Twenty-one: The Sobbing of the Bells. Boss Tweed reveals he’s fixed things with Fernando Wood on behalf of Aaron’s father, but the gesture comes too late. Renfrew’s Department Store burns to the ground, and when Aaron returns home he discovers his father dead, a suicide, along with a note explaining that his father burned the store to keep it out of Wood’s hands.
Twenty-two: To One Shortly to Die. Aaron has a long conversation with the dead Nelson at Bellevue Hospital. At Mock Ken’s, Aaron confronts Sebastian, who reveals that Aidan, the ferry hand, masterminded the blackmail plot, and it was Aidan who fired on Nelson. Mock Ken murders Sebastian. Aaron goes to an odious tannery to confront Aidan, who brags he was the killer of three of Walt’s boys. The two men fight, Aidan is killed and dumped into a manure pit. Aaron retrieves the blackmail letters.
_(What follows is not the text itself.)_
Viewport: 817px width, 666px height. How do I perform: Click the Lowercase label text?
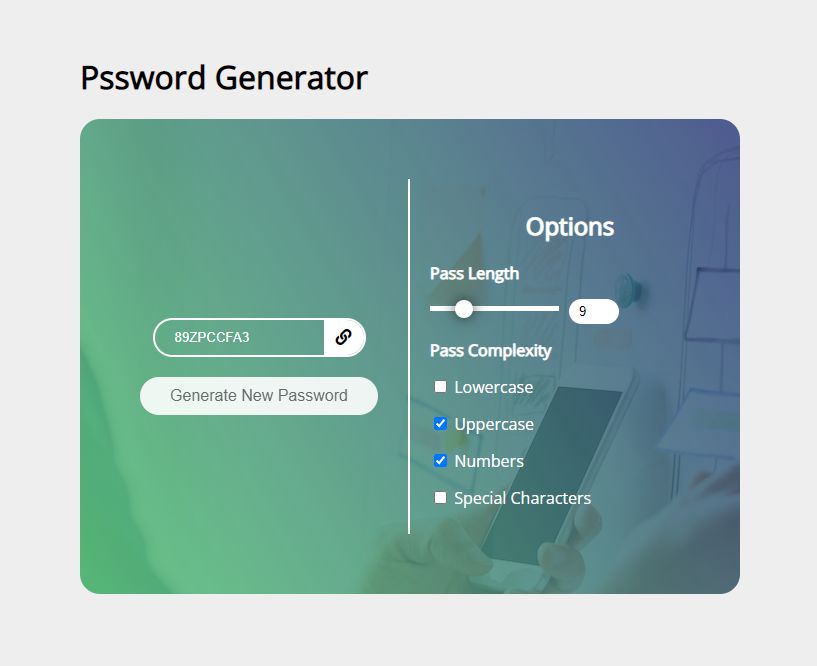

Twenty-three: Goodbye, My Fancy.Aaron returns to Pfaff’s to bring the letters to Walt, who is appalled by the carnage and vows never to see Aaron again. The sheriff forecloses on Aaron’s home, and depressed and penniless, Aaron go to work for Mock Ken. Drunken, drug-addicted, and derelict, Aaron is rescued by General Tom Meagher who sobers Aaron up and enlists him in the Irish Brigade.
Twenty-four: Closure. After reading Aaron’s journal, Meagher confronts Whitman who is serving as a nurse at an army hospital. Walt denies he knew Aaron. The rest of the chapter summarizes the fates of those involved with Aaron and Whitman during this tumultuous period: Meagher a drowning victim, Restell a suicide, Emerson awash in senility, Beecher tried for adultery, Menken a premature death in London, Wood elected to Congress, Tweed a victim of pneumonia while in prison.